Modulation of the 5′-deoxyribose-5-phosphate lyase and DNA synthesis activities of mammalian DNA polymerase β by apurinic/apyrimidinic endonuclease 1

Abstract

The Ape1 protein initiates the repair of apurinic/apyrimidinic sites during mammalian base excision repair (BER) of DNA. Apel catalyzes hydrolysis of the 5′-phosphodiester bond of abasic DNA to create nicks flanked by 3′-hydroxyl and 5′-deoxyribose 5-phosphate (dRP) termini. DNA polymerase (pol) β catalyzes both DNA synthesis at the 3′-hydroxyl terminus and excision of the 5′-dRP moiety prior to completion of BER by DNA ligase.
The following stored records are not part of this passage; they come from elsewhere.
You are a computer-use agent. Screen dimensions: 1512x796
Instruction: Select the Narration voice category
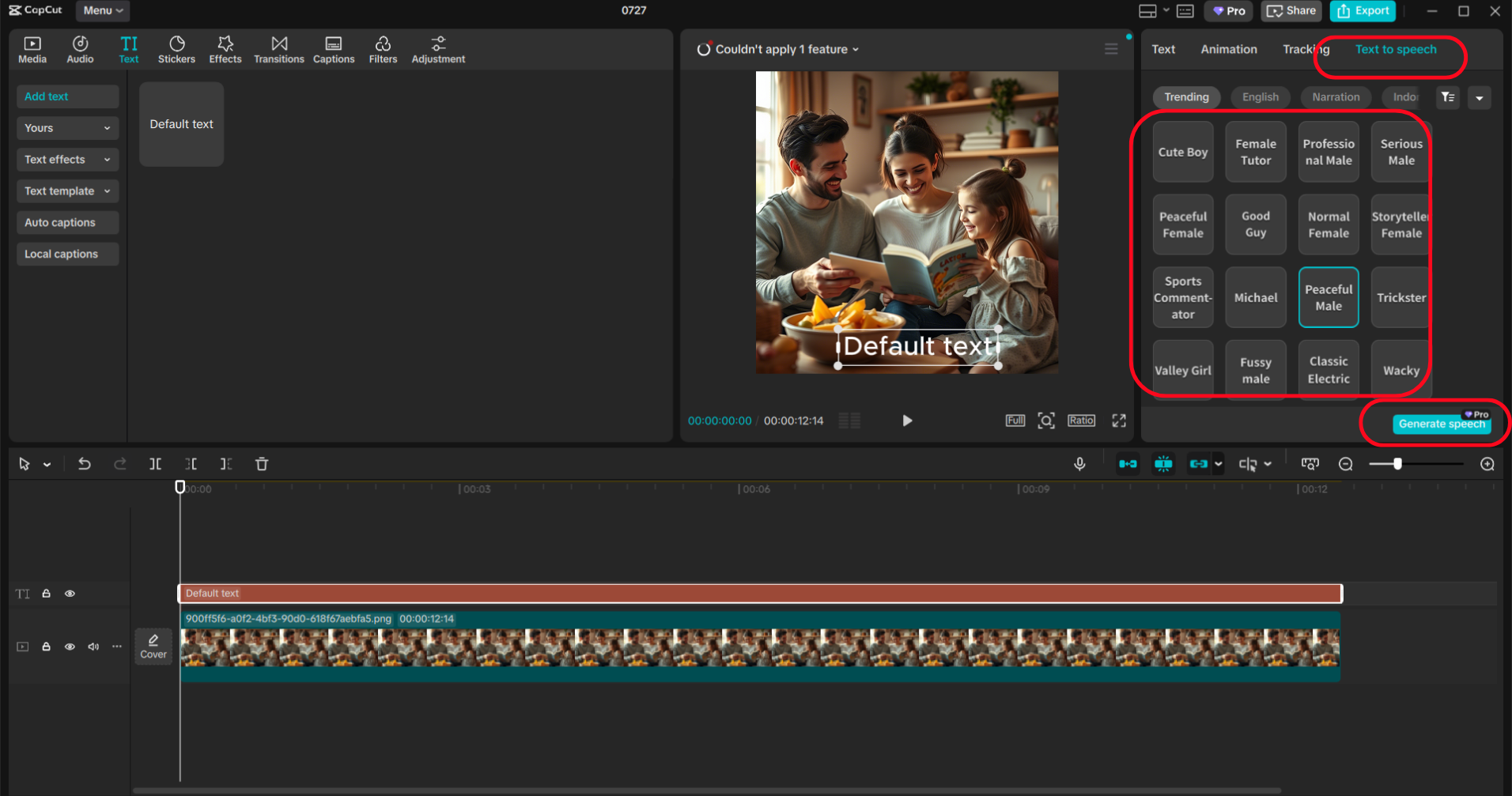[1336, 97]
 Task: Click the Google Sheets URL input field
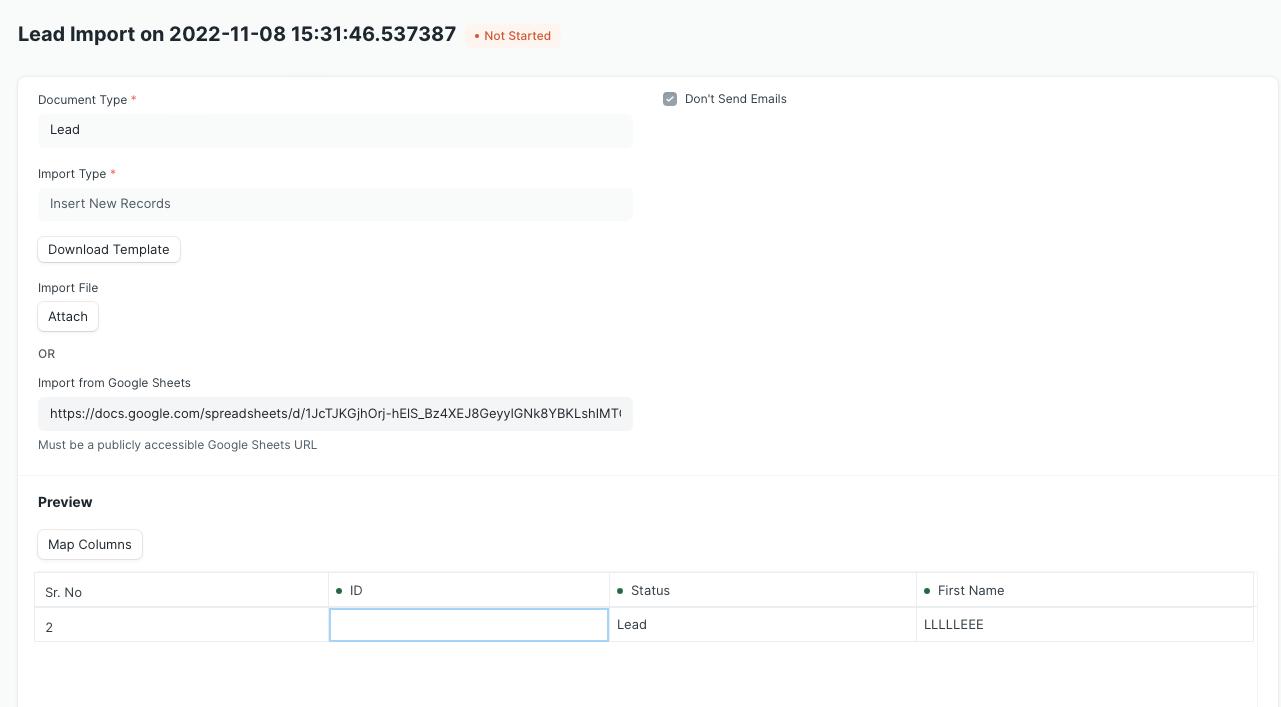pos(335,413)
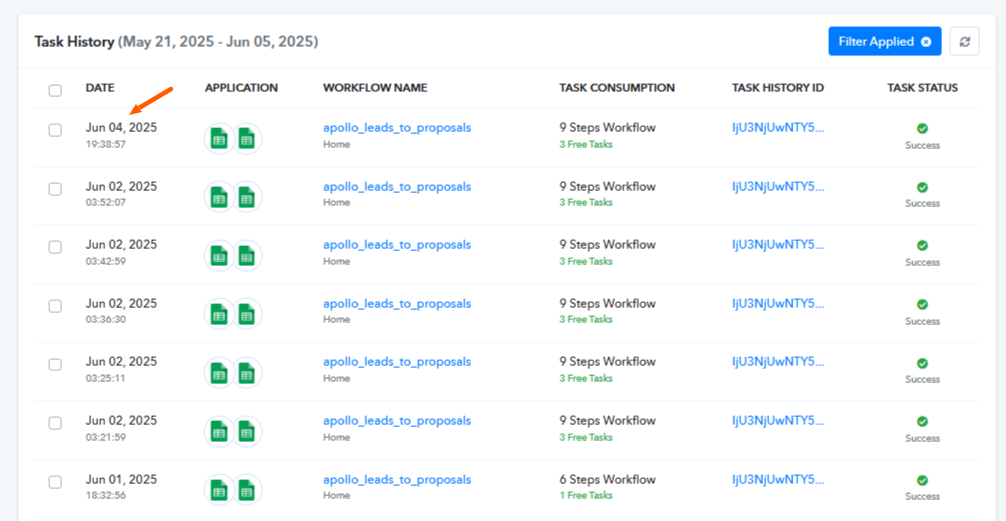The width and height of the screenshot is (1006, 521).
Task: Clear filter via X icon on Filter Applied
Action: [926, 42]
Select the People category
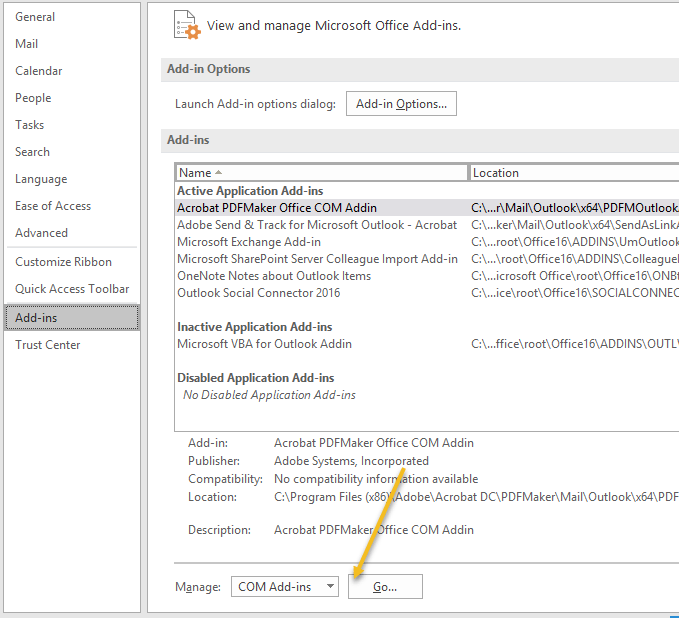 (33, 98)
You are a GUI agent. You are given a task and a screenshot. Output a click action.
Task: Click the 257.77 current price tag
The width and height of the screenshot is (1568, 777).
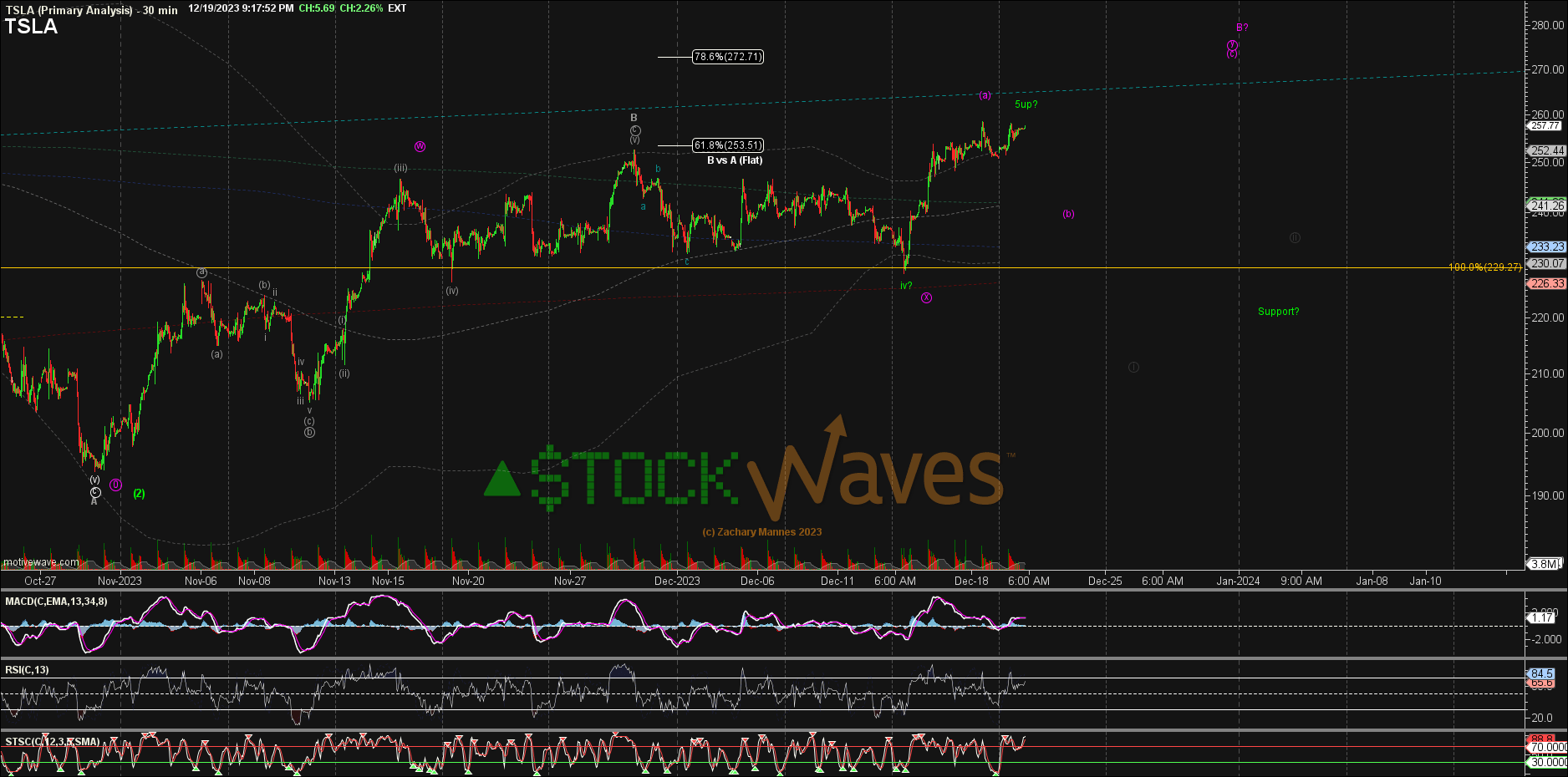(1545, 125)
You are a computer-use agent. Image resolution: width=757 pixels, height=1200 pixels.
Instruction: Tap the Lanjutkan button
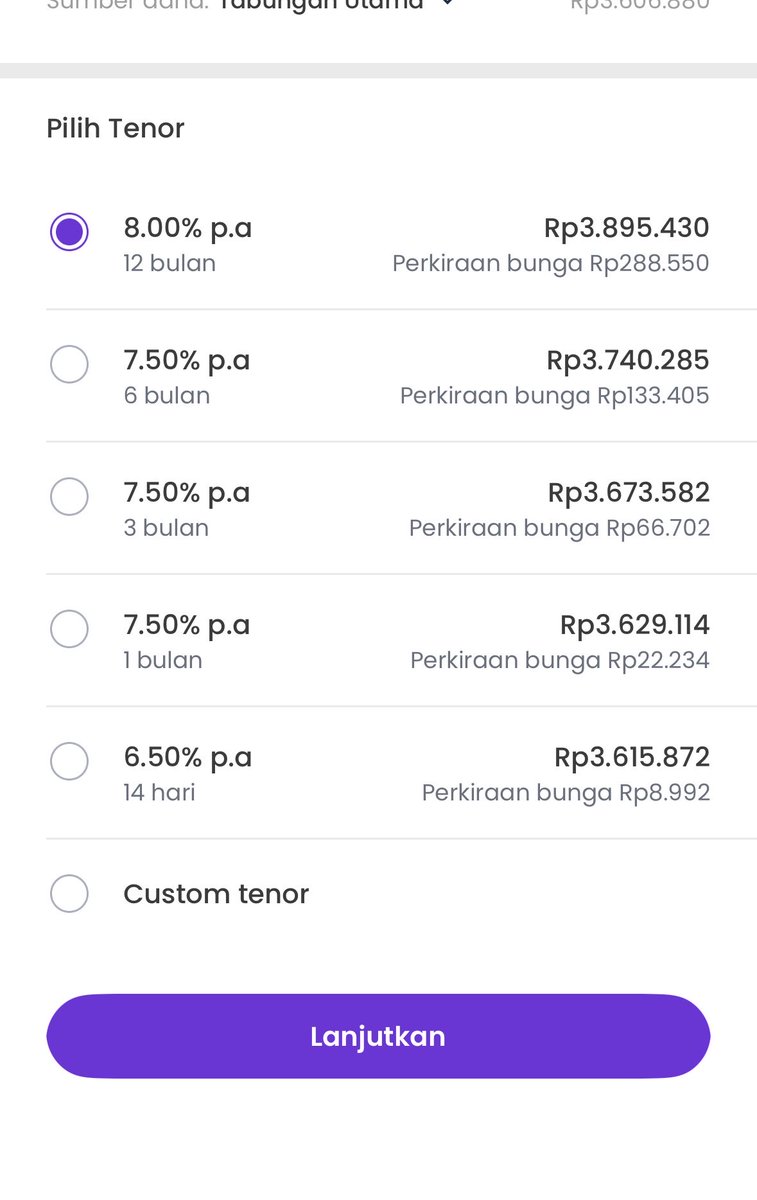click(x=378, y=1036)
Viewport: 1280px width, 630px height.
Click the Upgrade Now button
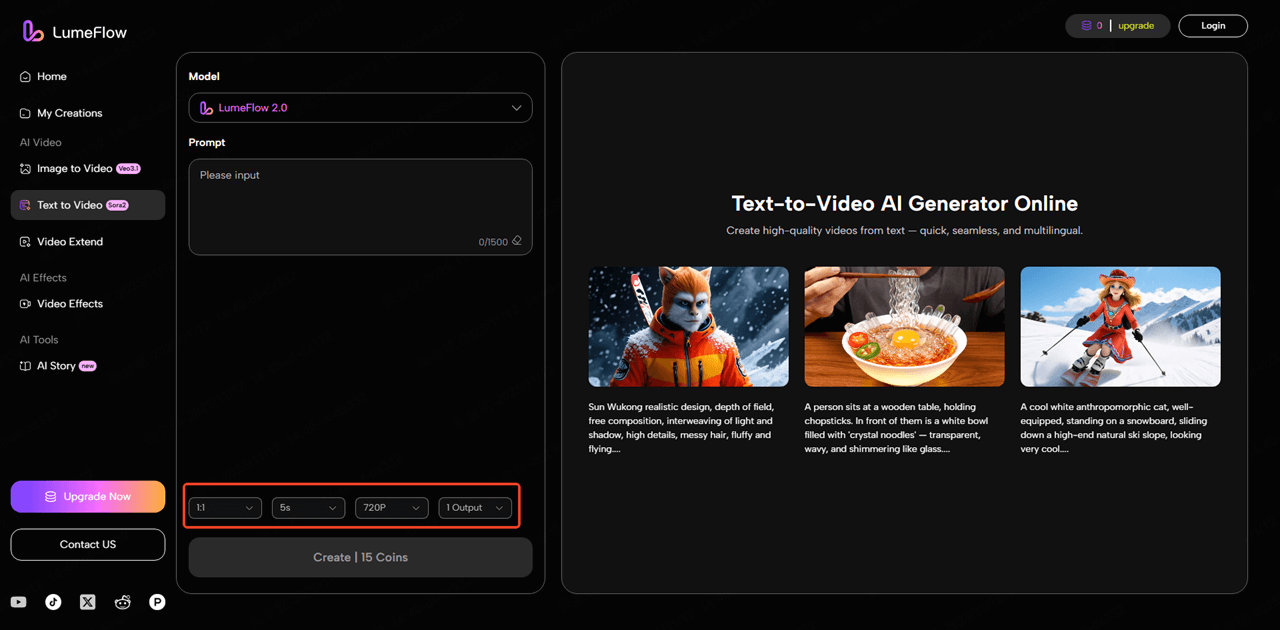[87, 496]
During BER, Apel recruits pol β to the incised apurinic/apyrimidinic site and stimulates 5′-dRP excision by pol β. The activities of these two enzymes are thus coordinated during BER. To examine further the coordination of BER, we investigated the ability of Apel to modulate the deoxynucleotidyltransferase and 5′-dRP lyase activities of pol β. We report here that Apel stimulates 5′-dRP excision by a mechanism independent of its apurinic/apyrimidinic endonuclease activity. We also demonstrate a second mechanism, independent of Apel, in which conditions that support DNA synthesis by pol β also enhance 5′-dRP excision. Apel modulates the gap-filling activity of pol β by specifically inhibiting synthesis on an incised abasic substrate but not on single-nucleotide gapped DNA. In contrast to the wild-type Apel protein, a catalytically impaired mutant form of Ape1 did not affect DNA synthesis by pol β. However, this mutant protein retained the ability to stimulate 5′-dRP excision by pol β. Simultaneous monitoring of 5′-dRP excision and DNA synthesis by pol β demonstrated that the 5′-dRP lyase activity lags behind the polymerase activity despite the coordination of these two steps by Ape1 during BER.